Committee chairman Chris Welch, D-Hillside, said their broad request for the utility’s hiring and oversight to lobbyists and consultants is important for broader context.
“This information provides critical context for the committee’s work,” Welch said Tuesday. “We cannot conduct a thorough investigation with blinders on; if we are to consider whether ComEd’s admissions in the deferred prosecution agreement constitute conduct unbecoming of a lawmaker, we need to understand the full extent of ComEd’s actions – including interactions with other elected officials instrumental to the passage of their legislation.”
Demmer said that lacks focus and will delay the committee’s ability to complete its work.
“Certainly a document related to the deferred prosecution agreement is something the committee should be party to,” Demmer said. “I’m not sure we can say the same about going back over a ten-year period.”

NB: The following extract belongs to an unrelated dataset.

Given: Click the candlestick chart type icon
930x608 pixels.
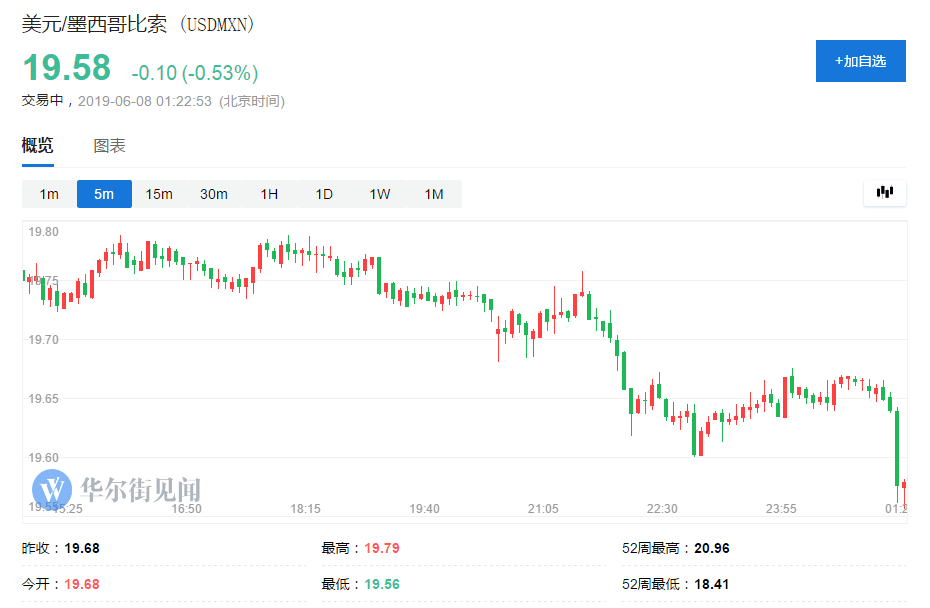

The next hearing will be Nov. 5, Welch said “without the backdrop of a political campaign.”
“In the interim, the committee’s work continues; we are reaching out to attorneys for Fidel Marquez to arrange his testimony, and engaging in a thorough review of our subpoena power, so members of this committee can make a fully informed decision and set responsible precedent for years to come,” Welch said.
Marquez pleaded guilty to bribery in the case last week in federal court. Madigan hasn’t been charged with a crime and maintains he’s done nothing wrong. Republicans have requested to subpoena Madigan and others who have refused to voluntarily provide testimony.
State Rep. Deanne Mazzochi, R-Elmhurst, is also on the committee and said delaying the next hearing to after the election is stonewalling and a disservice to voters.
“We have a Speaker of the House mentioned 72 times is a deferred prosecution agreement,” Mazzochi said. “We are right before an election and Chris Welch doesn’t want to give voters that transparency. That’s despicable.”